I remember going home and seeing my mother in the kitchen washing dishes and she asked me why I was home early. When I told her, we turned on the TV to see the coverage on all three of the channels we could get. I do remember watching Johnson sworn in on Air Force One, and it leaving for DC. All the announcers were somber, and I probably asked a ton of questions that my mother couldn’t or wouldn’t answer…
Then there was the chase, capture and shooting of Oswald…
Those two days in Dallas changed everything in my opinion…
The mysticism surrounding the Kennedy ‘legacy’ started that day- Camelot, the Peace Corps, what ‘would’ have been, how good he was, etc. That fantasy continues to this day, surrounding the entire family…
The endless conspiracy speculations aside, our beliefs about who and what we were took the biggest hits that day in my opinion. The Red scare in the 50s, the brink of nuclear war with Castro, Khrushchev in 1962, the space race, and the start of our involvement in Vietnam were all front and center. Huntley and Brinkley, Cronkite and others were providing the news, and everybody listened. I think we believed we were still ‘winners’ and immune to all the political propaganda and ‘evil’ by the political parties. I remember hearing that we would never make the same mistakes the Germans or the Russians or the Chinese had made with Hitler, Stalin and Mao.
To me the quote, delivered in his inaugural address 20 Jan 1961, was what lead many of us to voluntarily join the military over the intervening years…

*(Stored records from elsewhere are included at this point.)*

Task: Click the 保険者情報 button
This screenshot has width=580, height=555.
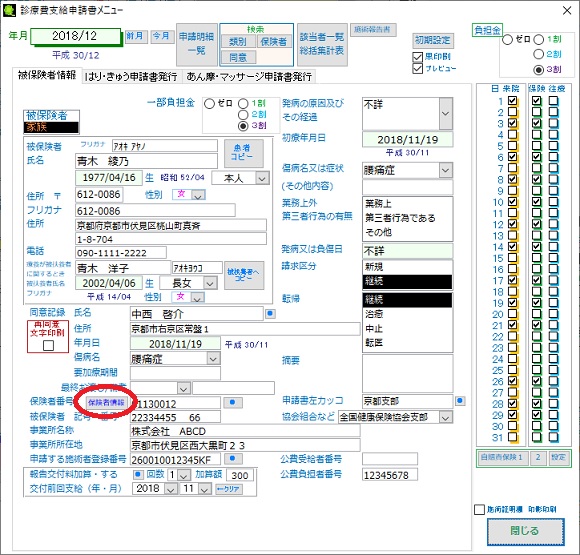Action: point(106,403)
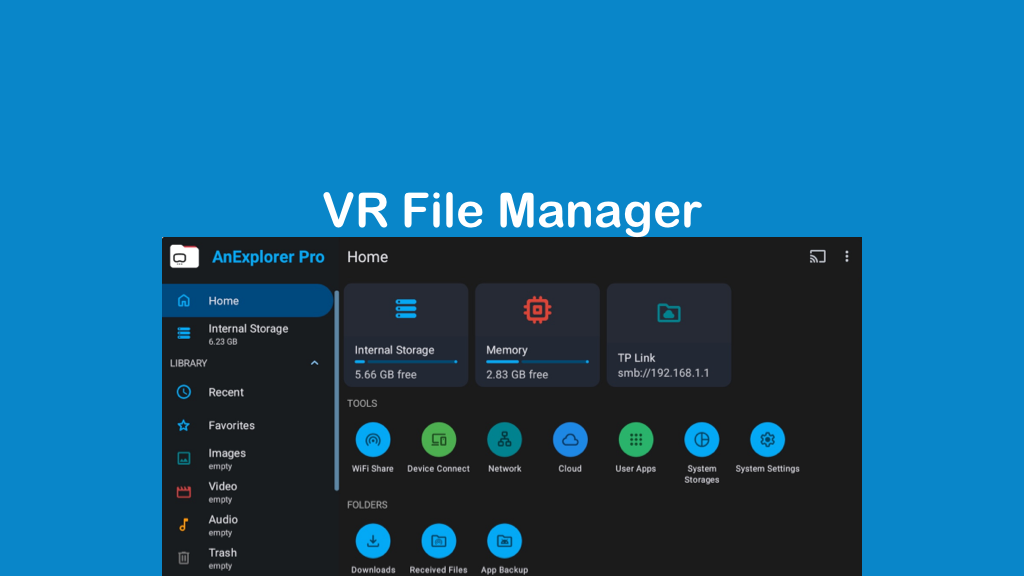The height and width of the screenshot is (576, 1024).
Task: Open the Received Files folder
Action: [x=438, y=541]
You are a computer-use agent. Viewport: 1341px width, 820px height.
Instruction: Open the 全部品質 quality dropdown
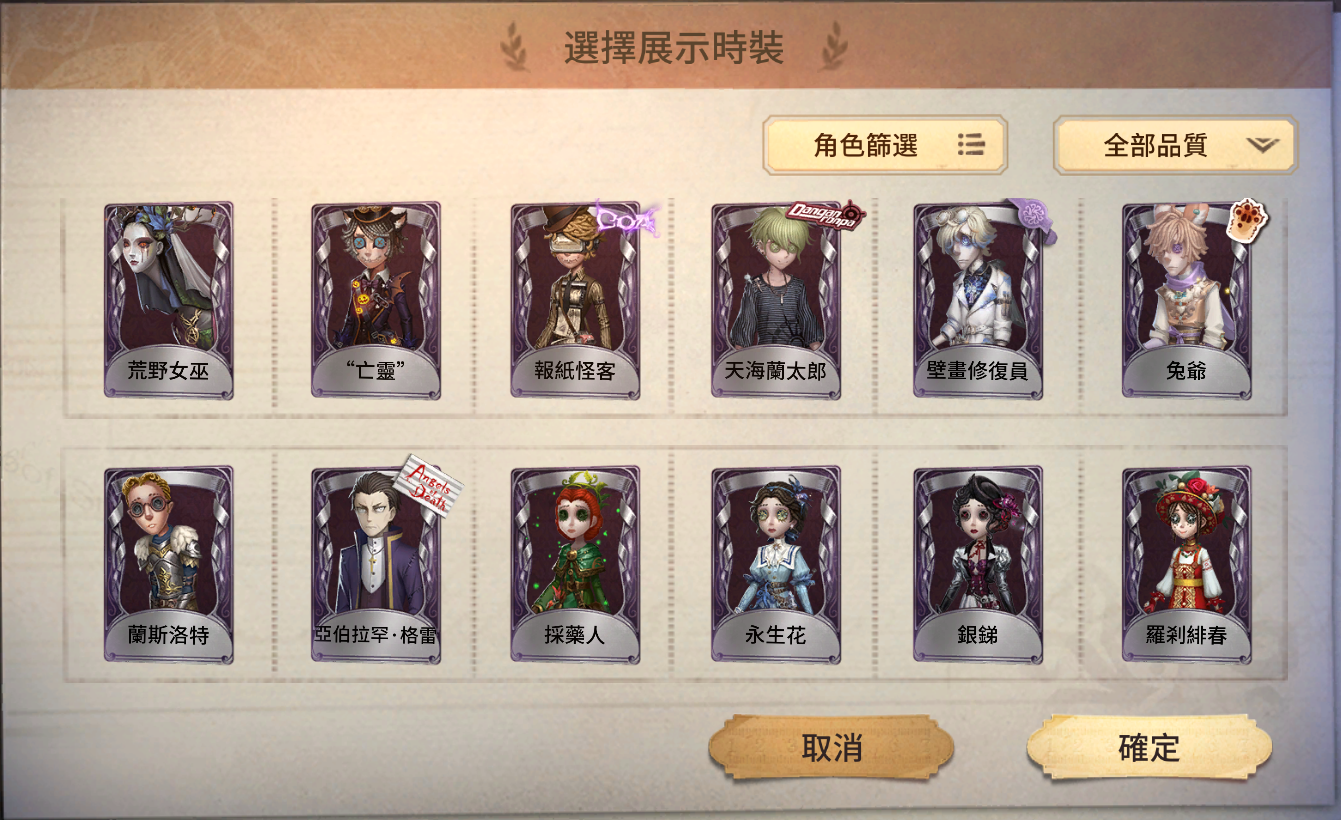pos(1175,146)
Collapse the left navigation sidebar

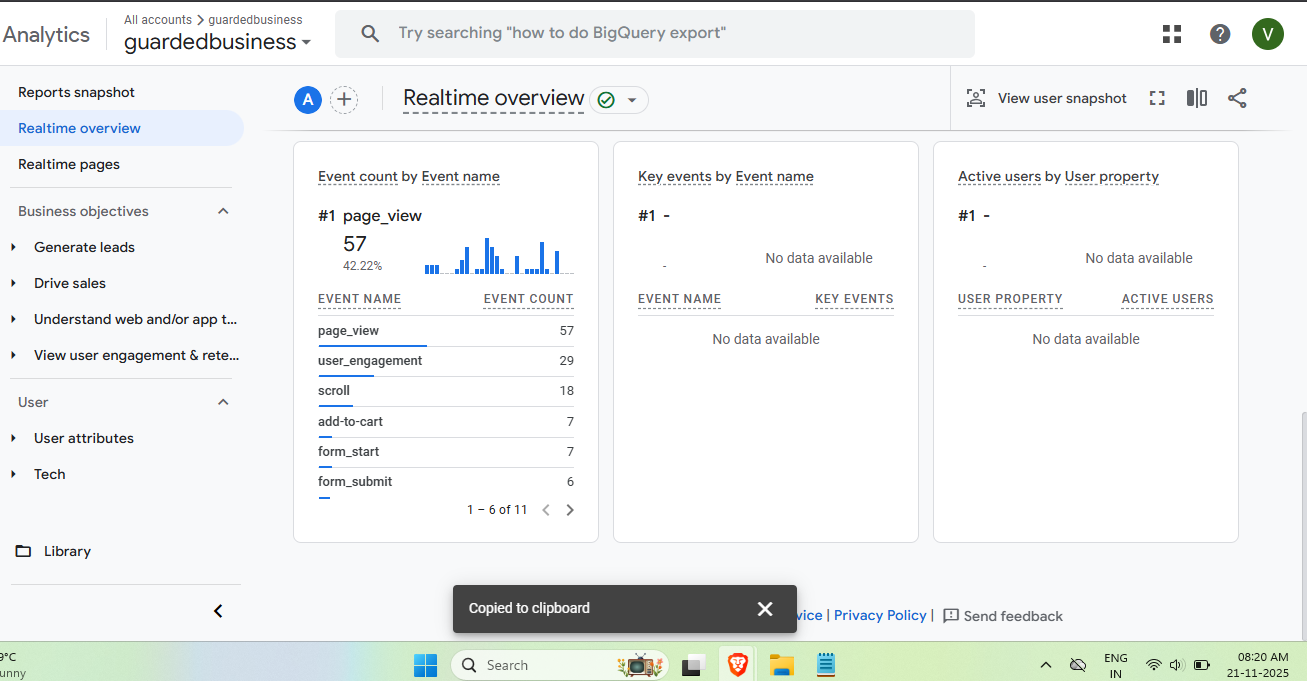tap(218, 610)
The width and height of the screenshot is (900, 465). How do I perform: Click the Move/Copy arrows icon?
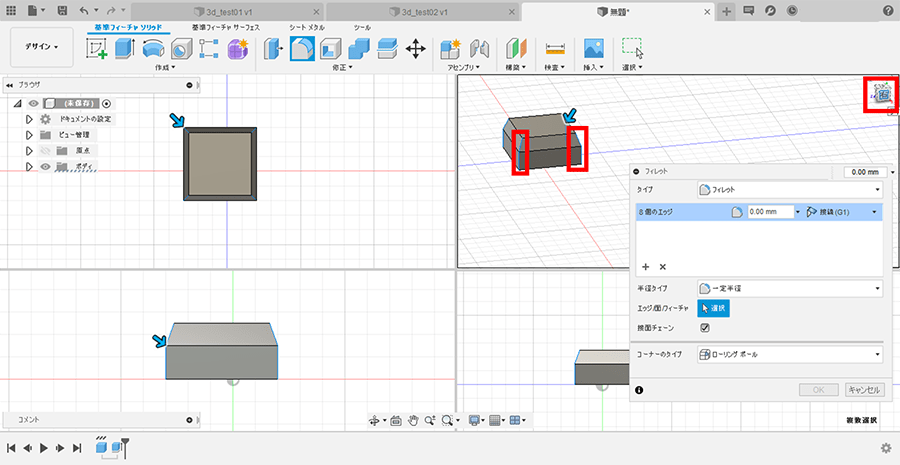416,49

And so, my fellow Americans: ask not what your country can do for you — ask what you can do for your country.
This sentence followed, and was his plea to the world as a whole…
My fellow citizens of the world: ask not what America will do for you, but what together we can do for the freedom of man.
Needless to say, that didn’t work out too well on either side in hindsight…
Sadly, today that first quote seems to be reversed under the current administration, and I believe that it is the result of Johnson’s presidency come to fruition… The Great Society stuff, the Detroit model city, Johnson’s my way or the highway attitude, etc…
We give billions of dollars to other countries in aid, and what do we get in return? And Kennedy was a proponent of a strong military, he overcame strong opposition from the Army Chief to authorize the Green Berets, and was ‘fond’ of the Navy UDT since he’d been part of the small special operations community in WWII when he commanded PT-109. He firmly believed small special operations groups had a place in military operations and their ability to disrupt much larger forces based on his own experiences.
I think if Kennedy were alive today, he’d probably be considered a right wing extremist…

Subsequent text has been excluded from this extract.